***** Excerpt to read *****

Explain to them they’re having a panic attack, which is common. It is NOT dangerous and will pass.
Tell them that it’s okay. They are safe and you’re there with them.
Stay with them.
Stay calm – don’t panic at them panicking. Use a calm, gentle tone of voice. Be patient with them.
Ask them what they need.
Get them to focus on their breath.
Take slow deep breaths with them. Count for them as they breathe in for four and out for a count of four. Suggest they breathe in through the nose and out through the mouth. Demonstrate this for them. They can close their eyes if this helps them to relax.
Repeat to them – You’re safe, nothing is wrong, and you’re going to be okay. Help them focus on what is around them
Guide them through a muscle relaxation exercise. Tell them to tense one muscle at a time and then relax it. Tense and release all the parts of the body until the whole body is relaxed.
Remind them that panic attacks are common and are not a sign of weakness or failure.
Show them patience and kindness and encourage them to do the same for themselves during the process of recovery, which can take a while.
Tell them you’re there for them if they want to talk about it or need any support and encourage them to reach out to others too. If they have recurrent panic attacks or feel they are interfering with their daily life, recommend to them that they speak to a mental health professional for support, guidance, and treatment. You can help them find where to get help.
Help them identify triggers of their panic attacks, so they can avoid or manage those triggers in the future.
Explain that some of these symptoms can be like those of other medical conditions. They should seek medical attention if they’re unsure about the cause of their symptoms.

***** Stored data *****

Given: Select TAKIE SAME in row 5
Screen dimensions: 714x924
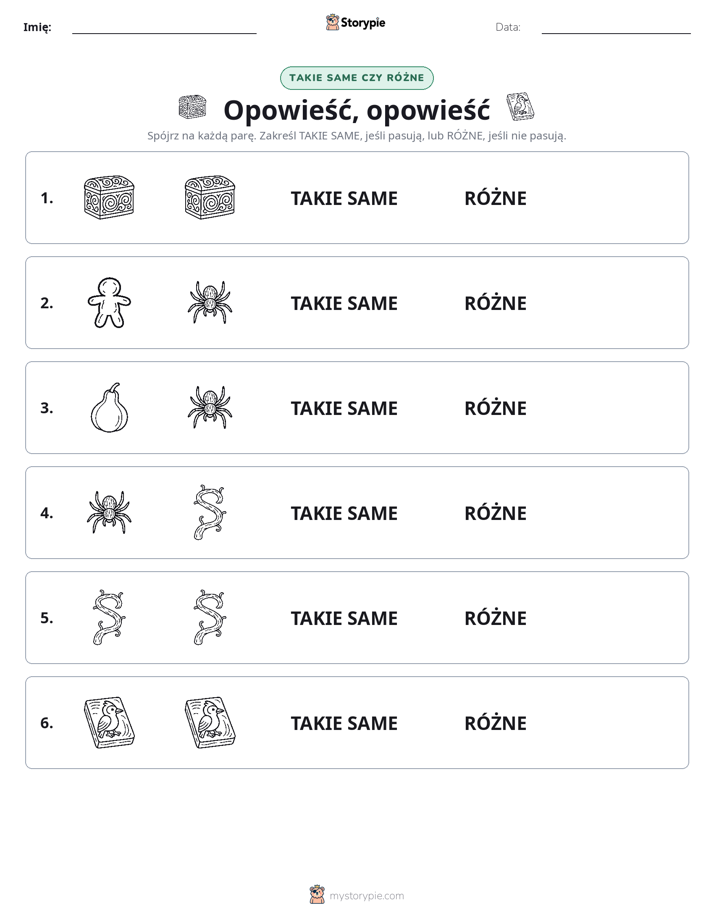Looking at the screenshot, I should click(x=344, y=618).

*****
***** Stored data *****

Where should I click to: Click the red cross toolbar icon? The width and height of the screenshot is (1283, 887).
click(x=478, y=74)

*****
***** Stored data *****

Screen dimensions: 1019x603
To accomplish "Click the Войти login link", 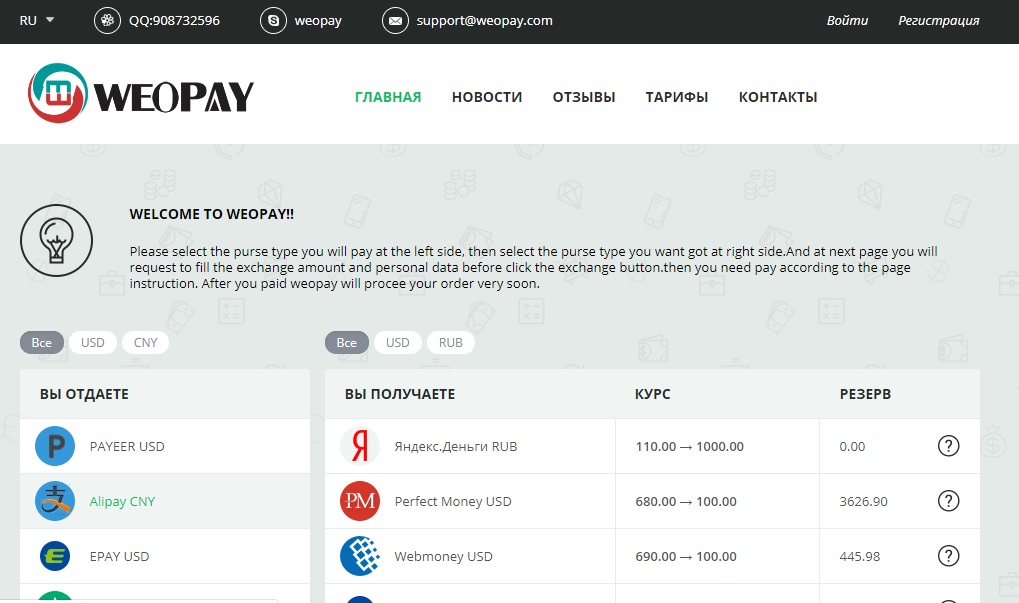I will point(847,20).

*****

■ Exercise brief
In the panic attack guide, for how many counts should the person breathe in and breathe out?

■ Output below
Four counts in and four counts out.